Mezzrow – “Summon Thy Demons” (2023)
Fireflash Records | Shinigami Records
#ThrashMetal
Para fãs de: Testament, Xentrix, Exodus, EvilDead, Defiance, Suicidal Angels
Texto por Johnny Z.
Nota: 8,5
O Mezzrow, vinda da Suécia e formada em 1987, é mais uma banda de Thrash Metal das antigas voltando às atividades e lançando seu apenas segundo álbum 33 anos após sua estreia com “Then Came The Killing” (1990).
Praticamente poucos fãs aqui na américa do sul conheciam a banda, então creio que para 99% das pessoas que estão lendo essa resenha será como uma ‘novidade’ (risos).

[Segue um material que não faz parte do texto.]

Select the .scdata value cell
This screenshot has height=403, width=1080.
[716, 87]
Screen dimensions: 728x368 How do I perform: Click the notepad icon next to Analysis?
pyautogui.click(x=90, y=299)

E eu me incluo nisso, pois nunca tinha ouvido falar nesses caras na vida!
Enfim, formada atualmente pelos únicos membros remanescentes da época, Uffe Pettersoon (vocal/ex-Rosacruz) e Conny Welén (baixo/ex-Hexenhaus), a banda hoje conta com Magnus Söderman (guitarra/Nightrage), Ronnie Björnström (guitarra, ex-Defiatory, ex-Aeon) e Jon Skäre (bateria/Defiatory, Hulkoff), e foi com esse time que a banda despejou em “Summon Thy Demons” um Thrash Metal extremamente pesado, repleto de palhetadas brutais e uma grande influência de bandas mais da Bay Area americana.
Nada que mude o mundo ou seja descomunal ao ponto de superar suas maiores referências e influências, mas um som tipicamente violento e honesto que fará os amantes das famosas ‘cavalgadas de mão direita’ em polvorosa.
Na minha modesta opinião, e bem longe querer minimizar alguém, o Mezzrow é a versão sueca do Xentrix, que por sua vez é a versão inglesa dos americanos do Testament, que beberam na fonte do Metallica, se é que vocês me entendem (risos).
A produção e mixagem foram um fator preponderante para manter o alto nível da pancadaria nesse trabalho. E é exatamente isso que os ouvintes terão: Pancadaria do começo ao fim. As vezes umas melodias aqui e ali, principalmente nos solos, mas o foco mesmo é te acertar bem no meio do queixo (várias vezes).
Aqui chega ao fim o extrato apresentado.